Tuesday, May 20, 2008

DEATH-TRUCK TRAGEDY : Burmese survivors sent home

by WIMOL NOOKAEW Bangkok Post
RANONG : Fifty-six illegal Burmese workers who survived the cold-storage death truck tragedy last month were sent back to Burma yesterday.

Their destination was Kawthaung islet opposite Ranong province.

The workers were among 66 Burmese survivors, 10 of whom are being held as witnesses in court proceedings in Ranong against the people who smuggled them into Thailand.

A total of 54 of 121 illegal Burmese immigrants travelling in the back of a cold-storage truck suffocated while being smuggled to Phuket from Ranong on April 9. Six Thais have been charged in the tragedy that shocked the nation.

Ranong governor Kanchanapha Keeman, provincial police chief Pol Maj-Gen Apirak Hongthong and senior officials yesterday took the 56 Burmese survivors, who had been detained at the Ranong immigration office for a month, to a pier in tambon Paknam, Muang district, where they boarded boats to Kawthaung islet.

Each was given two sets of clothes and other necessary items by the World Vision Foundation.

Upon their arrival in Burma, they were immediately taken to a home for the elderly on Kawthaung islet which had previously served as a hospital.
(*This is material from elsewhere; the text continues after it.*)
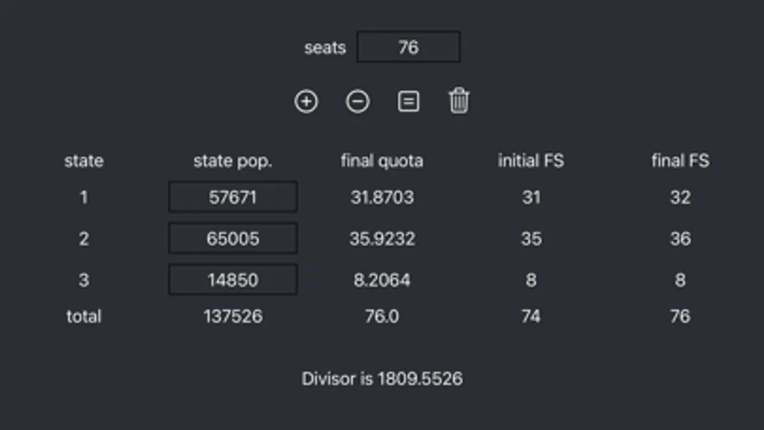
Task: Click final quota value 35.9232
Action: [x=382, y=238]
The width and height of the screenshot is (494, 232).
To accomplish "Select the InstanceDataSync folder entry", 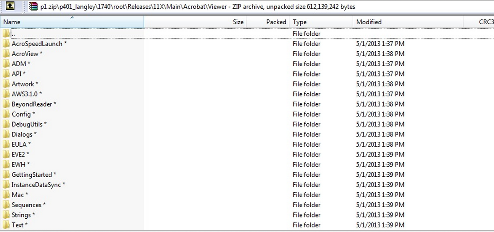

One Burmese survivor said he was glad to be allowed to return home. Before the tragedy, he had travelled from Moulmein in southern Burma before being smuggled into Thailand with the other job seekers. He vowed not to sneak into other countries again looking for work. He said the April 9 death-truck tragedy had been a nightmare.

A volunteer and interpreter at the World Vision Foundation said the remaining 10 Burmese survivors held as witnesses were four children and six adults. Most, particularly the youngsters, one boy and three girls, cried after being told they would have to remain in Thailand as witnesses. They said memories of the April 9 tragedy still haunted them.

A source said Kawthaung officials had come to an agreement with local Thai authorities that they would not take legal action against the 56 Burmese survivors after they were returned home.

Previously, human rights advocates had called on Thai authorities to treat the case as human trafficking, not just illegal migration and allow the survivors to take the smugglers to court.